Bukan membeli namun menggantinya dengan menyewa secara berlangganan. Begini benefit dan skema yang ditawarkan.

Volvo Melarang Konsumen Membeli Produk Mobilnya, Kenapa?

 
Volvo Melarang Konsumen Membeli Produk Mobilnya, Kenapa?

Bukan membeli namun menggantinya dengan menyewa secara berlangganan. Begini benefit dan skema yang ditawarkan.

Dunia sedang menuju perubahan besar dan Volvo percaya akan itu.

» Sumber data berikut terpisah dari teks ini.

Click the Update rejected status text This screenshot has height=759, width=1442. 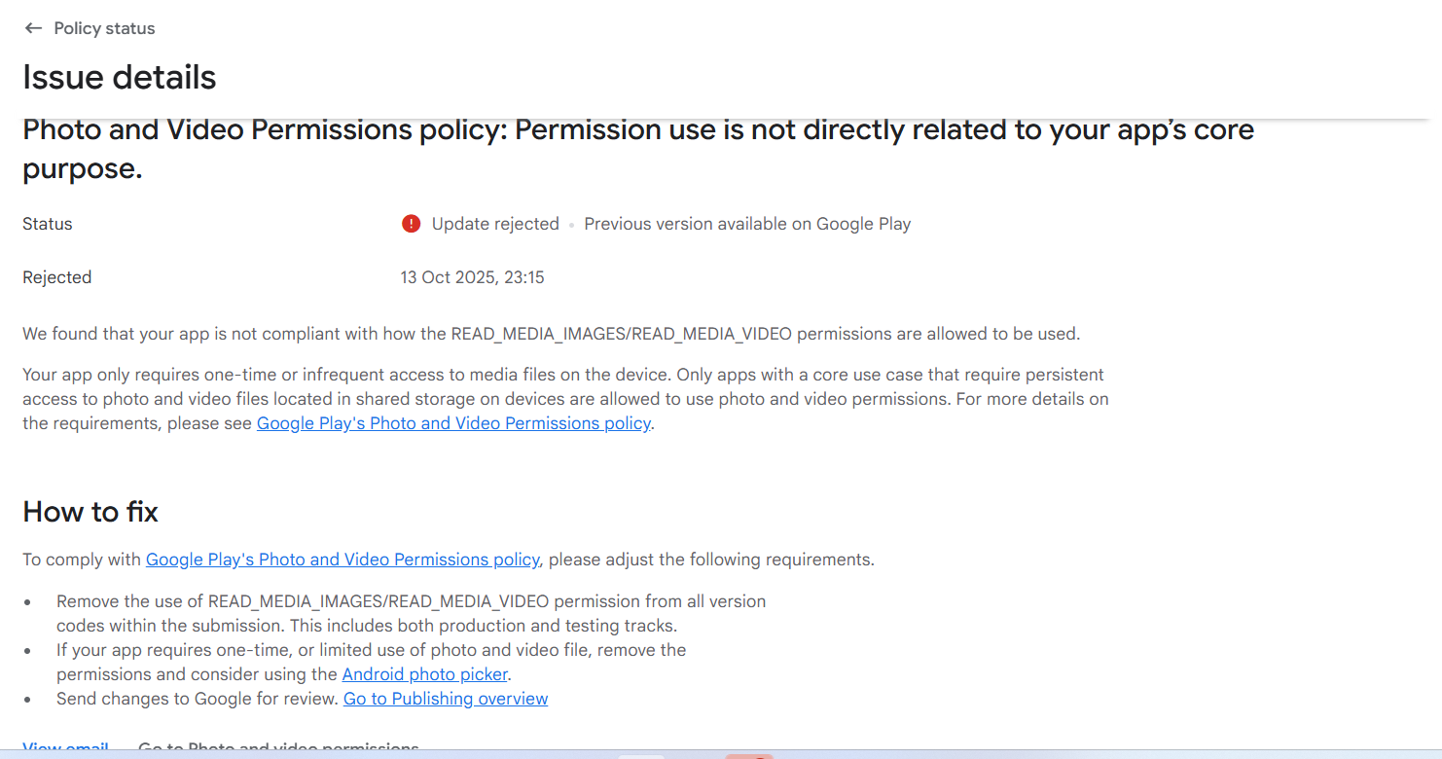click(495, 224)
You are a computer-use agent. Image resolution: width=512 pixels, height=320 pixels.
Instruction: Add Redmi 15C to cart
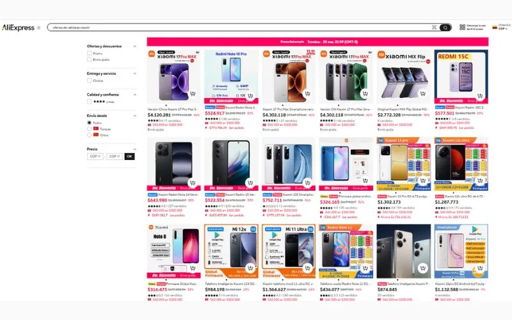click(x=479, y=95)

Pabrikan asal Swedia itu pun menggambil langkah kontroversional agar konsumennya tidak membeli produknya.

Sebagai gantinya,Volvo menawarkan program berlangganan Care by Volvo. Program ini bukan berupa proses kepemilikan sebuah mobil menjadi proses penyewaan dengan mode berlangganan.

Seperti dilansir dari carscoops (12/12), Volvo baru saja meluncurkan program ini di Jerman bahkan dengan tajuk yang cukup menarik yakni “Jangan beli mobil ini, Berlanggananlah,”

Volvo merupakan salah satu pabrikan yang paling menonjol dalam hal bereksperimen dengan pelanggannya termasuk dengan menawarkan ide-ide yang out of the book.

Dalam paket berlangganan ini Volvo sudah memasukkan asuransi, pajak, layanan road assistant dan pelayanan lainnya. Salah satu yang ditawarkan adalah penyewaan untuk SUV XC40 hingga varian termewahnya yakni XC90. Biaya yang harus dikeluarkan berkisar antara Rp 8,12 jutaan/bulan hingga Rp 16,23 jutaan/bulan tergantung pada mobil yang disewakan.

Program ini bukanlah tanpa kekurangan. Jika dibandingkan dengan leasing maka biayanya 40% lebih mahal dibandingkan dengan leasing.

Saat ini sistem berlangganan ini masih belum bisa dikatakan sukses. Sebagian besar orang tetap lebih nyaman dengan cara lama, bahkan menurut survei yang dilakukan di Amerika hanya 14 % saja yang tertarik dengan program ini.

Lalu mengapa Volvo melakukan program yang tidak popular ini? Volvo memandangnya sebagai rencana jangka panjang bahwa akan tiba suatu masa di mana konsumen menginginkan yang serba praktis, mulai dari pemeliharaan mobil, pajak hingga proses penjualan aset setelah masa pakai. Dan konsep ini mungkin baru bisa benar-benar diterima beberapa waktu mendatang.

Sebelumnya MINI pernah menawarkan konsep kepemilikan unik untuk di masa depan dengan cara sharing. Konsep ini masih belum direalisasikan hingga saat ini.